- _WHAT TO PRODUCE_
The copy you return should hold only the lines from the top of the data below through the line with "Solaris Chem Japan (25, 2469)", each duplicated exactly and with no pictures.

(Dataset entries)
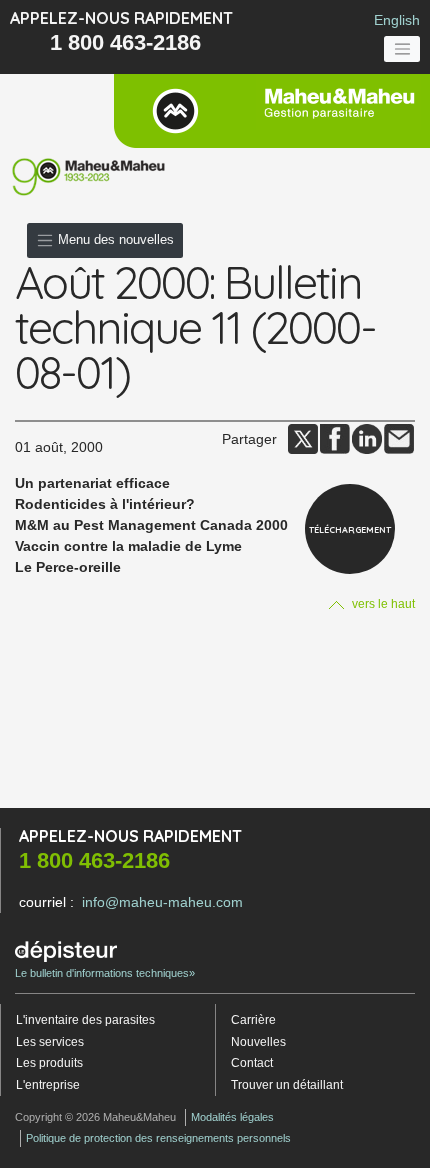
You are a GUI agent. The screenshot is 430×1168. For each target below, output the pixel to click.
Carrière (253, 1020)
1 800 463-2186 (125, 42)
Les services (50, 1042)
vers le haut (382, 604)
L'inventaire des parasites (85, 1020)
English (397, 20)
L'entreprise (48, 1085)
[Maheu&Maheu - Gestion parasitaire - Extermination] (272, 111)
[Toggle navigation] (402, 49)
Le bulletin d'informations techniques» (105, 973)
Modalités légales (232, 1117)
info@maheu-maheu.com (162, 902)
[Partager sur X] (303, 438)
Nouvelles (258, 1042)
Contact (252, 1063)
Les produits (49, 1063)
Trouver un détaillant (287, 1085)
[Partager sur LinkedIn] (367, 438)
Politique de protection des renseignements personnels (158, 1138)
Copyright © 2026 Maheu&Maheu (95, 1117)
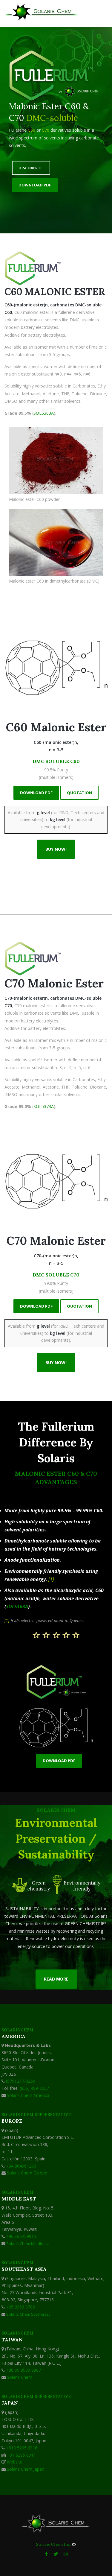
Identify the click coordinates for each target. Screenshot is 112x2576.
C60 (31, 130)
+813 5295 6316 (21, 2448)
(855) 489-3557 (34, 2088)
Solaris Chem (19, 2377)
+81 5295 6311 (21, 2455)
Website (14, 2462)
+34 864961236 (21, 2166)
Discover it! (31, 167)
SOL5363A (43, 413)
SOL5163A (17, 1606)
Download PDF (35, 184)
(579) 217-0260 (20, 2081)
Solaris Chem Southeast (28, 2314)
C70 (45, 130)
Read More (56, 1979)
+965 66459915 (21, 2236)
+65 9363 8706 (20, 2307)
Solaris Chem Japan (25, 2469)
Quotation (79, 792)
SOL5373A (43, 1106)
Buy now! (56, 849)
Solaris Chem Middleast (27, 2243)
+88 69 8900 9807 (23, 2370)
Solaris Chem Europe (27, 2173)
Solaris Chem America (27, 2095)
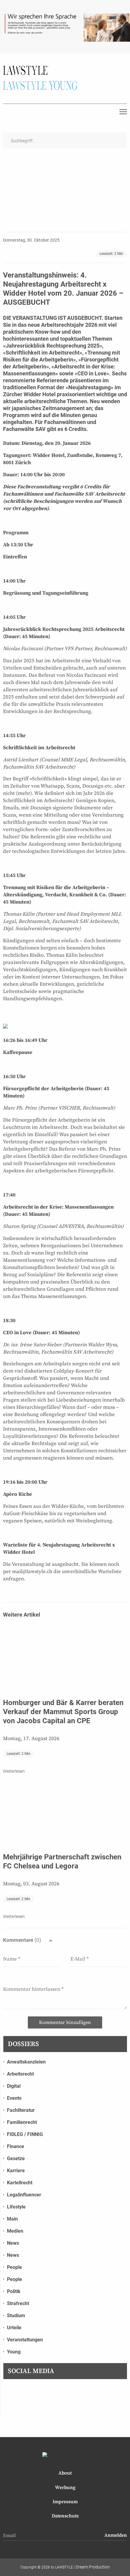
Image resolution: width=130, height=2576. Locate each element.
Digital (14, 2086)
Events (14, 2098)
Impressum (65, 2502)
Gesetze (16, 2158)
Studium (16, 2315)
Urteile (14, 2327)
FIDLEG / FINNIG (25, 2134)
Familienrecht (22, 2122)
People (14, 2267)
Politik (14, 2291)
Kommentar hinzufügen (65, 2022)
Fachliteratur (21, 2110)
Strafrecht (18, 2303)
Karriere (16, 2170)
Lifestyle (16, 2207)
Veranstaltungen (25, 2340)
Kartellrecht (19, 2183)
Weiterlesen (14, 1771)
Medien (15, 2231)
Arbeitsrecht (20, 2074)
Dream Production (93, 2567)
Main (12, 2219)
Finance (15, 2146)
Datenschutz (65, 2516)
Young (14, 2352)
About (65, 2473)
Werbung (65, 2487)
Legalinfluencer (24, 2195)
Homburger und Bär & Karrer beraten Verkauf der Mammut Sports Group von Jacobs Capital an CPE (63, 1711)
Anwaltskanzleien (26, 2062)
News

- _FINISHED TASK_
You are a GUI agent. The screenshot is 430×1168. For each target below, output the pixel to click.
Carrière (253, 1020)
1 800 463-2186 (125, 42)
Les services (50, 1042)
vers le haut (382, 604)
L'inventaire des parasites (85, 1020)
English (397, 20)
L'entreprise (48, 1085)
[Maheu&Maheu - Gestion parasitaire - Extermination] (272, 111)
[Toggle navigation] (402, 49)
Le bulletin d'informations techniques» (105, 973)
Modalités légales (232, 1117)
info@maheu-maheu.com (162, 902)
[Partager sur X] (303, 438)
Nouvelles (258, 1042)
Contact (252, 1063)
Les produits (49, 1063)
Trouver un détaillant (287, 1085)
[Partager sur LinkedIn] (367, 438)
Politique de protection des renseignements personnels (158, 1138)
Copyright © 2026 Maheu&Maheu (95, 1117)
Identify the click coordinates for each target. Screenshot is 112x2576.
C60 (31, 130)
+813 5295 6316 (21, 2448)
(855) 489-3557 (34, 2088)
Solaris Chem (19, 2377)
+81 5295 6311 (21, 2455)
Website (14, 2462)
+34 864961236 (21, 2166)
Discover it! (31, 167)
SOL5363A (43, 413)
SOL5163A (17, 1606)
Download PDF (35, 184)
(579) 217-0260 (20, 2081)
Solaris Chem Southeast (28, 2314)
C70 (45, 130)
Read More (56, 1979)
+965 66459915 (21, 2236)
+65 9363 8706 (20, 2307)
Solaris Chem Japan (25, 2469)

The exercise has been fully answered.